[Cerowrt-devel] Spectre and EBPF JIT

Jonathan Morton chromatix99 at gmail.com
Fri Jan 5 09:07:03 EST 2018


> On 5 Jan, 2018, at 6:53 am, Dave Taht <dave.taht at gmail.com> wrote:
> 
> It took me a long while to digest that one. The branch predictor
> analysis of haswell was easiest to understand (and AMD claims to have
> an AI based one), and perhaps scrambling that at random intervals
> would help? (this stuff is now way above my pay grade)

Software mitigations for all three attacks have been developed during the "responsible disclosure" period.

Spectre v1: adding an LFENCE instruction (memory load fence) to JIT code performing a bounds-checked array read. This is basically a userspace fix for a userspace attack.  Firefox just got this, Chrome undoubtedly will too, if it hasn't already.

Spectre v2: three different mitigations are appropriate for different families of CPU:

	https://lkml.org/lkml/2018/1/4/742

On AMD CPUs, the small risk actually existing (because AMD's BTB is much less prone to poisoning than Intel's) is erased by adding LFENCE to privileged indirect branches.  This has only a very small cost.

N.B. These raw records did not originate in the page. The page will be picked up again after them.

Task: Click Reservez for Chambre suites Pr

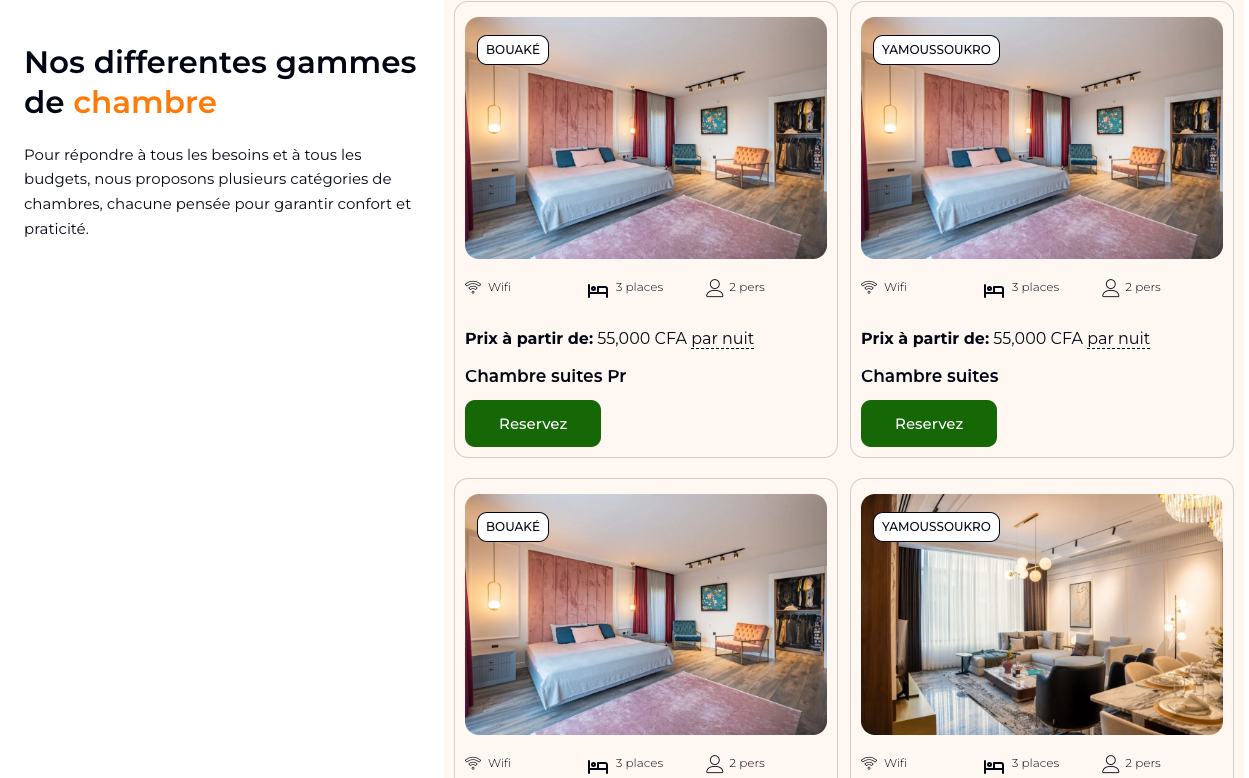Action: [533, 424]
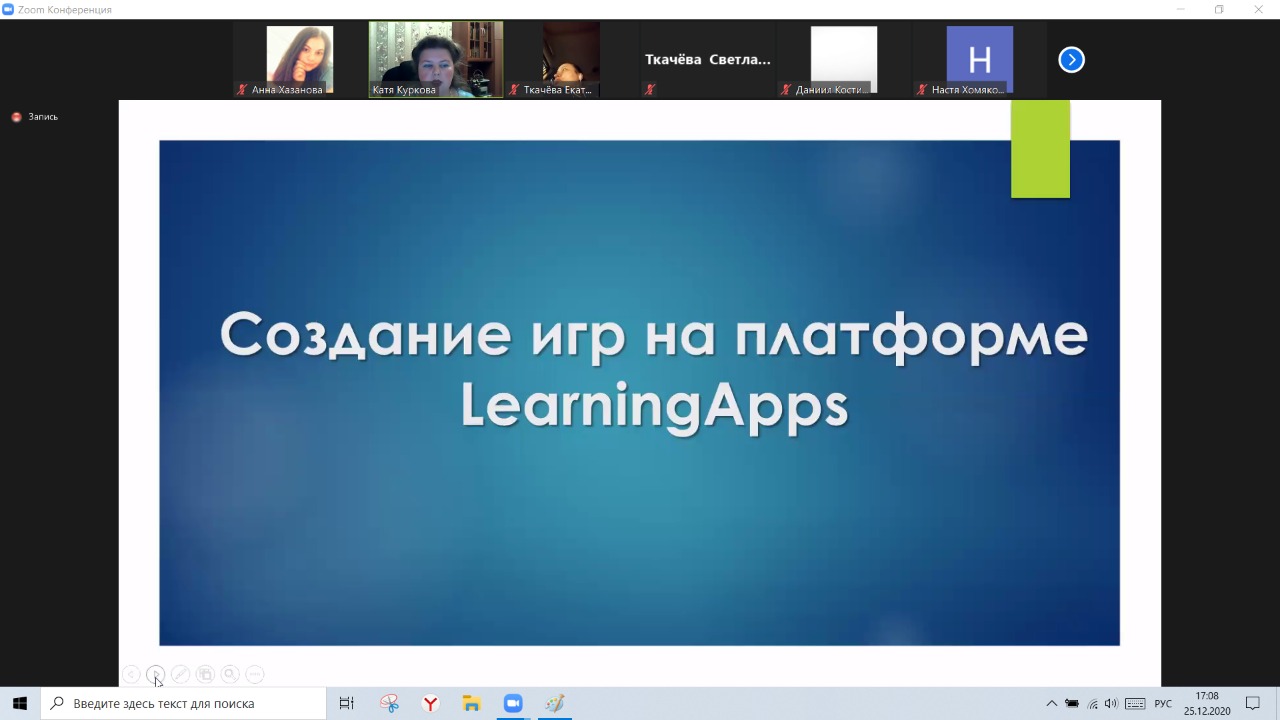Select Настя Хомяко participant tile
Image resolution: width=1280 pixels, height=720 pixels.
(979, 60)
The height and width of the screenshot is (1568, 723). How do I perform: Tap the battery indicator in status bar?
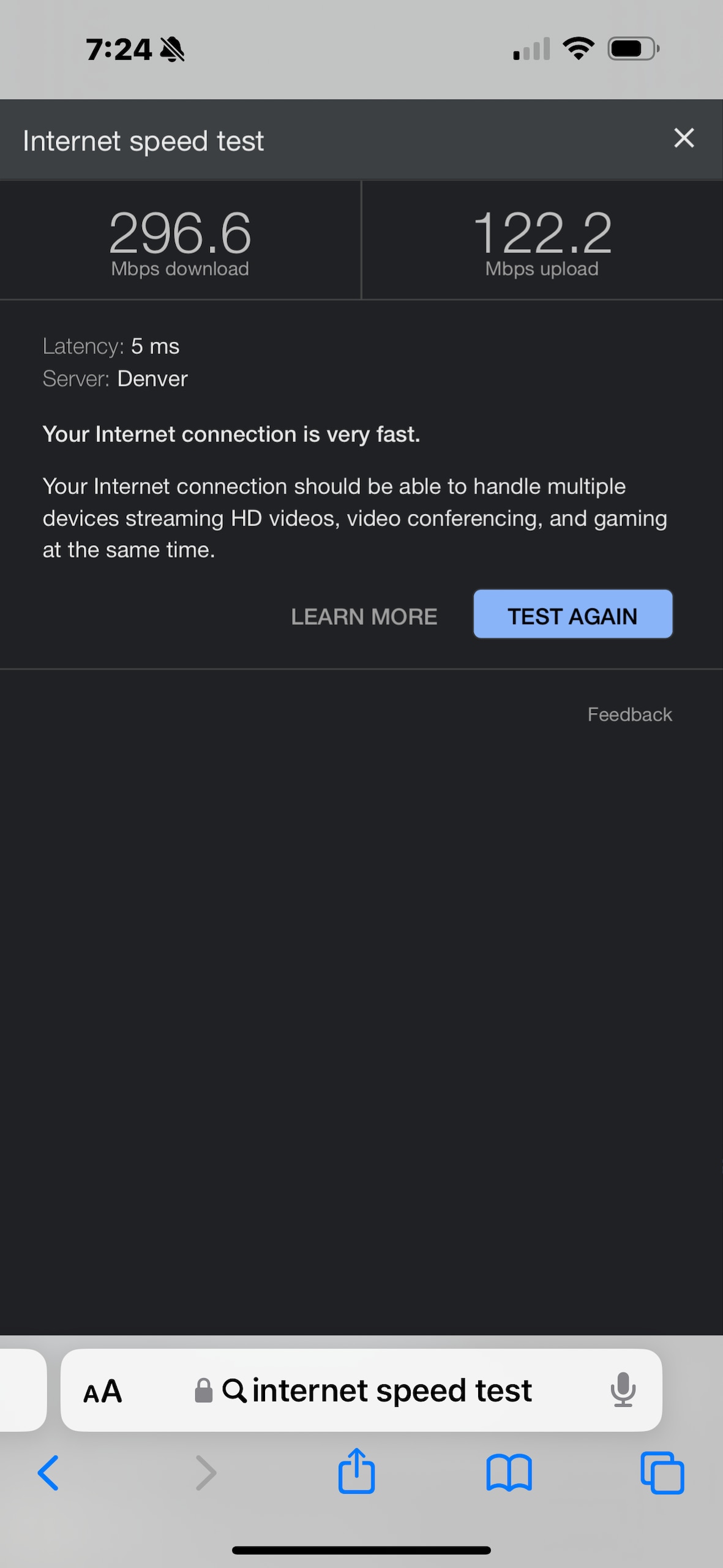pyautogui.click(x=633, y=48)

On Intel CPUs until Broadwell inclusive (and Silvermont onwards), a "retpoline" structure is necessary and sufficient.  This has a bigger cost than LFENCE and is pretty ugly to look at, but it's still relatively minor.

On Skylake, Kaby Lake and Coffee Lake, something more exotic is required - I think it involves temporarily disabling the BTB during privileged indirect branches.  That's *really* ugly, and involves tweaking poorly-documented MSRs.

Something similar in nature to the above should also work for affected ARM cores.

Meltdown: nothing is required for AMD CPUs.  Unmapping the privileged addresses when returning to userspace is sufficient for Intel, but incurs a big performance overhead for syscalls.  The same is likely true for any other affected CPUs.